South African science writer

Leonie Joubert is a South African science writer and author specialising in climate and environmental collapse, energy policy, and why cities leave us hungry, heavy, and sick (the hunger-obesity poverty-paradox). More recently, her work delves into the realm of public mental health. She has spent the better part of 20 years exploring these topics through books, journalism, communication support to academics and civil society organisations, non-fiction creative writing, and podcasting.

== Biography ==

Leonie Joubert has a Master's degree in science journalism from Stellenbosch University and a Bachelor's in journalism and media studies from Rhodes University. She is an author of more than ten books, including: Scorched: South Africa's Changing Climate (Wits University Press, 2006); Boiling Point: People in a Changing Climate (Wits University Press, 2008); Invaded: The Biological Invasion of South Africa (Wits University Press, 2009) and The Hungry Season: Feeding South Africa's Cities (Picador Africa, 2012).

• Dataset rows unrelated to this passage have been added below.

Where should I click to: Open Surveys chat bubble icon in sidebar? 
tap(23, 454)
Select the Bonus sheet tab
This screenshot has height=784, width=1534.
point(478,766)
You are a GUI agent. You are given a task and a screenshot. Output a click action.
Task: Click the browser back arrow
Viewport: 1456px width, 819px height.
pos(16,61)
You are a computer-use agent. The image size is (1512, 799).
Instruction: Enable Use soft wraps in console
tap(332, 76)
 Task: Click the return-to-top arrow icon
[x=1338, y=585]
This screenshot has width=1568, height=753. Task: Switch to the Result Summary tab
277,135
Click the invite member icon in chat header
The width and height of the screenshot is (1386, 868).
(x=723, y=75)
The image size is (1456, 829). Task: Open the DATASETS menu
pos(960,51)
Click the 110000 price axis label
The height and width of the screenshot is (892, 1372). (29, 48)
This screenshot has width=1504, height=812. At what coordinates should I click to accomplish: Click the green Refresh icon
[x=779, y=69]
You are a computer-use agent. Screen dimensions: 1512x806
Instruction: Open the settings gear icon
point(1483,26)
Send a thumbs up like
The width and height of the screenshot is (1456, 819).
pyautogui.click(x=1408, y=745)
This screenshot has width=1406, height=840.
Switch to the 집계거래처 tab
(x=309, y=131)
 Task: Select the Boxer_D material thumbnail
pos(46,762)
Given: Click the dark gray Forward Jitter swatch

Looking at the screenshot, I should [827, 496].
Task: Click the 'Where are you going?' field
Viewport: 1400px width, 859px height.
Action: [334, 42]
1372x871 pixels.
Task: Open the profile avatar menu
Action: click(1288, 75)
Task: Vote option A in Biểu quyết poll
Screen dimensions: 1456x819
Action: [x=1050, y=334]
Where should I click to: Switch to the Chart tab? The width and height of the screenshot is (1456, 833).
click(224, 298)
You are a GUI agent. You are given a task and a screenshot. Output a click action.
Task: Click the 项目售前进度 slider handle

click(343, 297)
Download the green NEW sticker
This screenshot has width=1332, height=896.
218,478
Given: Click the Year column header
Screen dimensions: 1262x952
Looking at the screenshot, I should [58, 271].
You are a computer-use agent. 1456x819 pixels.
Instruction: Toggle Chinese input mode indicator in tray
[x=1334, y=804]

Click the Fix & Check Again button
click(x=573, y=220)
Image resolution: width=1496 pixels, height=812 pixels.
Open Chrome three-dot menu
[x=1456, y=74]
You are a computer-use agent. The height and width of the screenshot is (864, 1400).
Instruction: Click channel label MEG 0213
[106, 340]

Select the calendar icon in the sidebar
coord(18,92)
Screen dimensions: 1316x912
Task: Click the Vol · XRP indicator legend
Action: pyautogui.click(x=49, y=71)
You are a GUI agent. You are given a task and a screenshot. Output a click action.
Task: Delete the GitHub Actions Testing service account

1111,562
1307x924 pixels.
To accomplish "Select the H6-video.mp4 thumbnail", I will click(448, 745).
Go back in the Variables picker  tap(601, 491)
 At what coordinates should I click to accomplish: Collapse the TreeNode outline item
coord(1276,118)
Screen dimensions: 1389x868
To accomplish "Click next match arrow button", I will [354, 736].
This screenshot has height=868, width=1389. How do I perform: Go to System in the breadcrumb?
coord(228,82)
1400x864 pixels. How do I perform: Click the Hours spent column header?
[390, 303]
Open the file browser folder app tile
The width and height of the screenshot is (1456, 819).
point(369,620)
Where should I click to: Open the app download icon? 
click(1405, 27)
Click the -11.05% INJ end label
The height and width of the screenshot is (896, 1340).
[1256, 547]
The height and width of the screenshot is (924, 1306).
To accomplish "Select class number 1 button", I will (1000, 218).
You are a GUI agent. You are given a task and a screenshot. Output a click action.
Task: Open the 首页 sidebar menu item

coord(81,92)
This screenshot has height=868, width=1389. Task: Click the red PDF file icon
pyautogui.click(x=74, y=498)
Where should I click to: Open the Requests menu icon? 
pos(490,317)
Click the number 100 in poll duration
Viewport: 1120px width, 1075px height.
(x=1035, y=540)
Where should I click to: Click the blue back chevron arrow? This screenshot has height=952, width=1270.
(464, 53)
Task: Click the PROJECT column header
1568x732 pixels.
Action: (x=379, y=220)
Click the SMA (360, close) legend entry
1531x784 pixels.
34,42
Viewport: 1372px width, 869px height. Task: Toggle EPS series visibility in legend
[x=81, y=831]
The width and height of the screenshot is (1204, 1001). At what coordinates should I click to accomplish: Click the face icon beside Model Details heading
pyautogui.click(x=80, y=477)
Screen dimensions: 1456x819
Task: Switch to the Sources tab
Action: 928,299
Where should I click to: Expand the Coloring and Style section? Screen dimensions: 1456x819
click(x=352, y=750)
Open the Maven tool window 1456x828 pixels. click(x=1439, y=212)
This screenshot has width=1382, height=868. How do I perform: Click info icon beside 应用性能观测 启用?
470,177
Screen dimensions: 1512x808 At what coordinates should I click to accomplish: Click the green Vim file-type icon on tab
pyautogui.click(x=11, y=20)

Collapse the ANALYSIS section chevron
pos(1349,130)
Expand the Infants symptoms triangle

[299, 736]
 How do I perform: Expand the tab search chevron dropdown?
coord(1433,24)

Her first book, Scorched: South Africa's Changing Climate, blends the facts of climate change "with humour, history, vivid descriptions of people" and delivers it with "an amazing personal sense of wonder". Her second book, Invaded: The Biological Invasion of South Africa's Cities, documents the consequences of the introduction of invasive alien plant and animals species into South Africa. The Hungry Season: Feeding Southern Africa's Cities, is an exploration of hunger and malnutrition in southern Africa.

==Awards==
Joubert was awarded two honorary Sunday Times Alan Paton Non-Fiction Awards, one for Scorched in 2007 and the other for Invaded in 2010.
Alan Paton Award.

Joubert was the 2007 Ruth First Fellow (University of the Witwatersrand), the 2009 SAB Environmental Journalist of the Year in the print media category, was listed in the Mail & Guardians 200 Young South Africans You Must Take to Lunch (2008), and was shortlisted for the 2016 City Press Tafelberg Nonfiction Award.